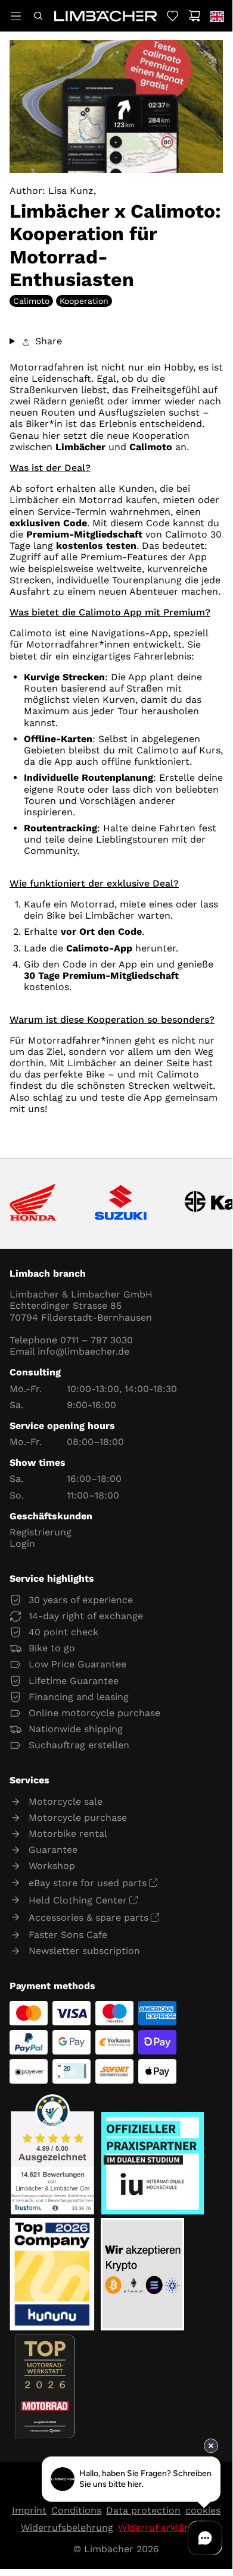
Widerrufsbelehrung (67, 2527)
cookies (202, 2510)
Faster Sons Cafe (68, 1934)
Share (47, 341)
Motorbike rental (68, 1833)
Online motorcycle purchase (94, 1713)
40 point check (63, 1632)
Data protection (143, 2510)
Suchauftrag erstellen (79, 1745)
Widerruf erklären (159, 2527)
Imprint (29, 2510)
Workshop (52, 1865)
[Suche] (38, 16)
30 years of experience (81, 1600)
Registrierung (41, 1532)
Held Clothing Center (78, 1900)
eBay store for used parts (88, 1883)
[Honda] (33, 1203)
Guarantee (53, 1849)
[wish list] (172, 16)
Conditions (76, 2510)
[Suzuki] (121, 1204)
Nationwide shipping (76, 1729)
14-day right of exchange (86, 1616)
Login (22, 1543)
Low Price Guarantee (77, 1664)
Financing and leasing (79, 1696)
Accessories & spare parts (88, 1917)
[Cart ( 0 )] (194, 16)
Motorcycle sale (65, 1801)
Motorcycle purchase (78, 1817)
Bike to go (52, 1648)
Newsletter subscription (84, 1950)
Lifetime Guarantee (74, 1680)
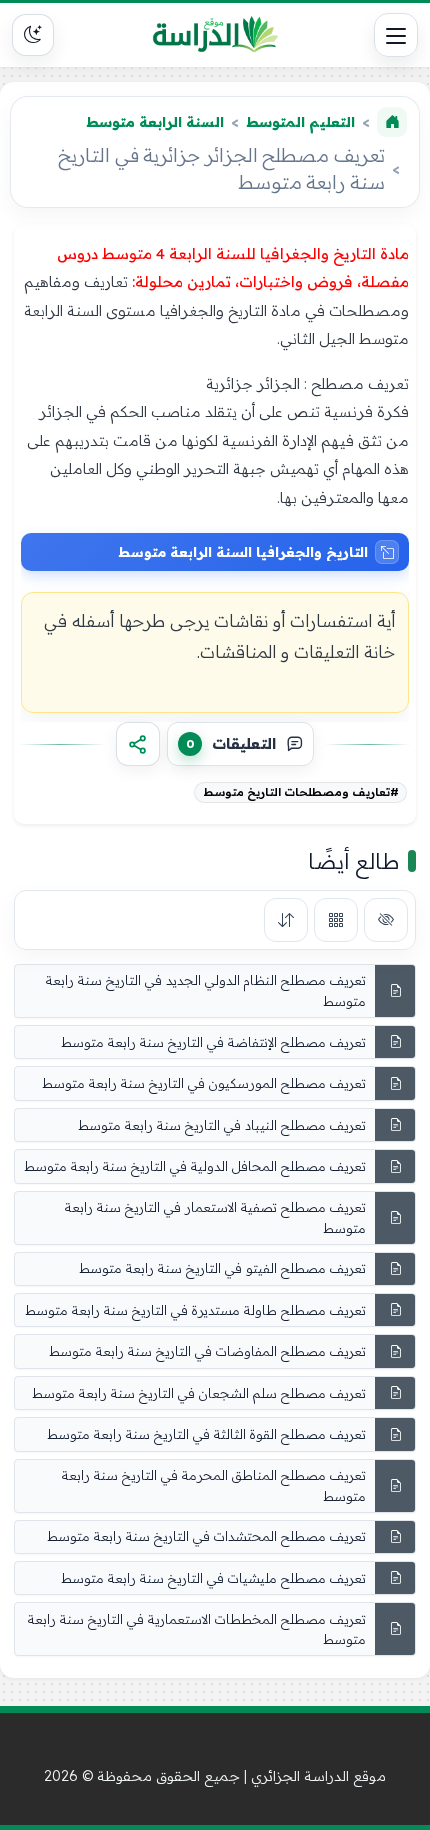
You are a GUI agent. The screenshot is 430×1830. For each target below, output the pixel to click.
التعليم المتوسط (300, 122)
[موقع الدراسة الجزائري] (215, 35)
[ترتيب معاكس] (286, 920)
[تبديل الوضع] (33, 35)
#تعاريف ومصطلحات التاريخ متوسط (301, 792)
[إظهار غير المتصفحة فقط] (386, 920)
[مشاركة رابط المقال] (138, 744)
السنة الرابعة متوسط (155, 122)
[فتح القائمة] (396, 35)
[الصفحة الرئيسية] (392, 122)
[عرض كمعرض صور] (336, 920)
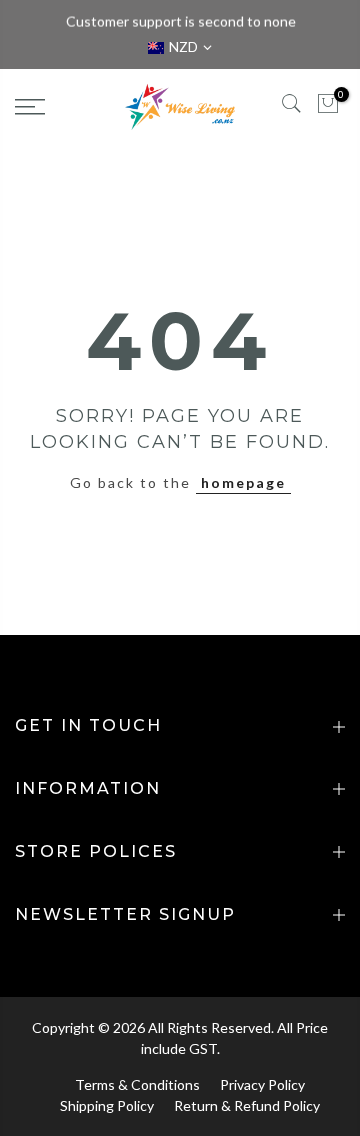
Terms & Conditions (137, 1084)
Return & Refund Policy (247, 1105)
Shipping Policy (107, 1105)
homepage (243, 482)
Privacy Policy (262, 1084)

Exercise goal = Look for the word "Guarantee". Copy out every line of the data that has it.

Response below =
Guarantee (53, 1849)
Low Price Guarantee (77, 1664)
Lifetime Guarantee (74, 1680)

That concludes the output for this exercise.